## [WHAT TO DO]
Report only how many lines below include "computer".

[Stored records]
##########
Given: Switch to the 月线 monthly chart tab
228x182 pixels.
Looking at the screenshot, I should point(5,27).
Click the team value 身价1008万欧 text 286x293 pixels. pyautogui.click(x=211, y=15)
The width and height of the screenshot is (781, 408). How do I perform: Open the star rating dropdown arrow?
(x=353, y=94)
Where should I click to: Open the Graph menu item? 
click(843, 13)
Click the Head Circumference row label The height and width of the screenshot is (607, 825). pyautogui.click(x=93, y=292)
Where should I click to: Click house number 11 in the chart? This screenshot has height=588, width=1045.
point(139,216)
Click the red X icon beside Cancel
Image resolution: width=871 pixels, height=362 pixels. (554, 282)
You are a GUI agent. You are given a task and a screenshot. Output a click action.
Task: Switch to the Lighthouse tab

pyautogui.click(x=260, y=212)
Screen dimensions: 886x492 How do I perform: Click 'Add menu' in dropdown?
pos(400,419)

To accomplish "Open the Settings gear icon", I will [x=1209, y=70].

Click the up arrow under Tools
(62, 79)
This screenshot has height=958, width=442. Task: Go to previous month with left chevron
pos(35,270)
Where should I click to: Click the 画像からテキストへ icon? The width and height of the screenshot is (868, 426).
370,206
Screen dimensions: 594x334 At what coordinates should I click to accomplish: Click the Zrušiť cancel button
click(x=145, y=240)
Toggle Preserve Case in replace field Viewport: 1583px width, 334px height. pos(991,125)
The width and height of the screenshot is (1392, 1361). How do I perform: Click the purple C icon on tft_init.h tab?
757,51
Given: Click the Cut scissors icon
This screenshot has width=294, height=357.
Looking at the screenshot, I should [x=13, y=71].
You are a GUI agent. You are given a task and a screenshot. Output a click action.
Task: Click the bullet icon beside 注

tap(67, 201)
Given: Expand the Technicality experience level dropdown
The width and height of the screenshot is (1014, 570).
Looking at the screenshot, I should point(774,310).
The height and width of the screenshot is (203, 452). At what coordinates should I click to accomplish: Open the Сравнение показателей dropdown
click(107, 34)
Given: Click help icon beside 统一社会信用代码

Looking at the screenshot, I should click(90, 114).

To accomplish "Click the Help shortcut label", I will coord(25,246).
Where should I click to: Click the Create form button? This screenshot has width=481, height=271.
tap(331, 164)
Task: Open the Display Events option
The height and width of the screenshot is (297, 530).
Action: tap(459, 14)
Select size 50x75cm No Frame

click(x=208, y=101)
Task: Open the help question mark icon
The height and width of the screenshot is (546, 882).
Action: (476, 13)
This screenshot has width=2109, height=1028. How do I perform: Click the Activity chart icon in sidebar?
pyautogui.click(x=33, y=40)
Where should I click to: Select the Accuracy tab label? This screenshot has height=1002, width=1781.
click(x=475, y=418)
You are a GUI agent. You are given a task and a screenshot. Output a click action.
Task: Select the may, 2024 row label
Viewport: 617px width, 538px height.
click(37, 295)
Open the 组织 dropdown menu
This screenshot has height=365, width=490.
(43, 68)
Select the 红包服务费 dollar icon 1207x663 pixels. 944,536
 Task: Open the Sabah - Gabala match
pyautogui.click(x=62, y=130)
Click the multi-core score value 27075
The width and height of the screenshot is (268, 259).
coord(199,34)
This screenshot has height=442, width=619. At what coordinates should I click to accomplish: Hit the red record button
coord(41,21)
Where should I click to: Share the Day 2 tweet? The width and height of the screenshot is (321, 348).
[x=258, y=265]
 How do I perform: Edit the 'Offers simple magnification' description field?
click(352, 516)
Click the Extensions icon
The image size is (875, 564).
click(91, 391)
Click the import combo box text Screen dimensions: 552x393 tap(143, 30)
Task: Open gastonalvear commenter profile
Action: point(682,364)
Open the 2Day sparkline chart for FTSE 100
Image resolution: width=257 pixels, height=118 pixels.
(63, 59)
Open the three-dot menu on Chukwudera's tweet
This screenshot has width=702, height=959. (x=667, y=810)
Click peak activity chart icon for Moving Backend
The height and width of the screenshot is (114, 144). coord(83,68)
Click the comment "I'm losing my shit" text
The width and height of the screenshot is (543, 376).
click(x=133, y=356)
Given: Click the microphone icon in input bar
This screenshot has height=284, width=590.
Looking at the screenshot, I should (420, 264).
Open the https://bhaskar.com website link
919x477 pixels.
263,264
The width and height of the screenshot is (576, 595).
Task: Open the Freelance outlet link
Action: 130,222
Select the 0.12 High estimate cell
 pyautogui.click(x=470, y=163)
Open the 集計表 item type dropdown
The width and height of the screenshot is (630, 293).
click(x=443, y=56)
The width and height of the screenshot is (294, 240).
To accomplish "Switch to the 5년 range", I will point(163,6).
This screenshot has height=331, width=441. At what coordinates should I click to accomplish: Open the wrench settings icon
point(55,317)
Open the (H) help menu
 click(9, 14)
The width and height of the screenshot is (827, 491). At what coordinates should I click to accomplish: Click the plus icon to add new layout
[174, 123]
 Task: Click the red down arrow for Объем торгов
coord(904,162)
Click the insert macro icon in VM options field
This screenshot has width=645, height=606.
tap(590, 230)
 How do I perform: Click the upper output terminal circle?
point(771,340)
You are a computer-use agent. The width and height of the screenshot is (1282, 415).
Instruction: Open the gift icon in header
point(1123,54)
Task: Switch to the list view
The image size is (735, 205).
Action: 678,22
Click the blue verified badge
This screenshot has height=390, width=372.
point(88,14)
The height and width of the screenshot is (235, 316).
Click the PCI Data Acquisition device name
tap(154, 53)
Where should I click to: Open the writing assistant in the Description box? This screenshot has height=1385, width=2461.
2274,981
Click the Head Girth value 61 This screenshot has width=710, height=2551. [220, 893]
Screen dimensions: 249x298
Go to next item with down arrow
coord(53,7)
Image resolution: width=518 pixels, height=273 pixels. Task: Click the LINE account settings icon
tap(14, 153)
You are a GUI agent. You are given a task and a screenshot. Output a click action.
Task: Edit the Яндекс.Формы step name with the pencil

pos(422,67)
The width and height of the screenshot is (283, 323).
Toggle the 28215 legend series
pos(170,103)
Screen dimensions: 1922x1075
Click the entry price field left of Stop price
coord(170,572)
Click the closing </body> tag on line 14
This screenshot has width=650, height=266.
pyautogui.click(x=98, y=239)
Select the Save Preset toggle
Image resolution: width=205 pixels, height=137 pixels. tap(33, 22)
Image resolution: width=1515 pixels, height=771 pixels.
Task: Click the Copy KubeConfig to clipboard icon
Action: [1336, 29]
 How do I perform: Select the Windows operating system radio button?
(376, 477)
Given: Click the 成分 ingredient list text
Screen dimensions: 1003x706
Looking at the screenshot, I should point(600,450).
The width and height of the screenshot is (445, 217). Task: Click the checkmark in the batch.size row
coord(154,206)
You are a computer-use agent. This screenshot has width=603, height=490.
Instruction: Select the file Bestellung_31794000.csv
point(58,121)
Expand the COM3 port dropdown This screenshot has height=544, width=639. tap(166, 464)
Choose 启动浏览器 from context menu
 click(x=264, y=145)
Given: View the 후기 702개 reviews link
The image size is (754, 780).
##########
## [TASK OUTPUT]
2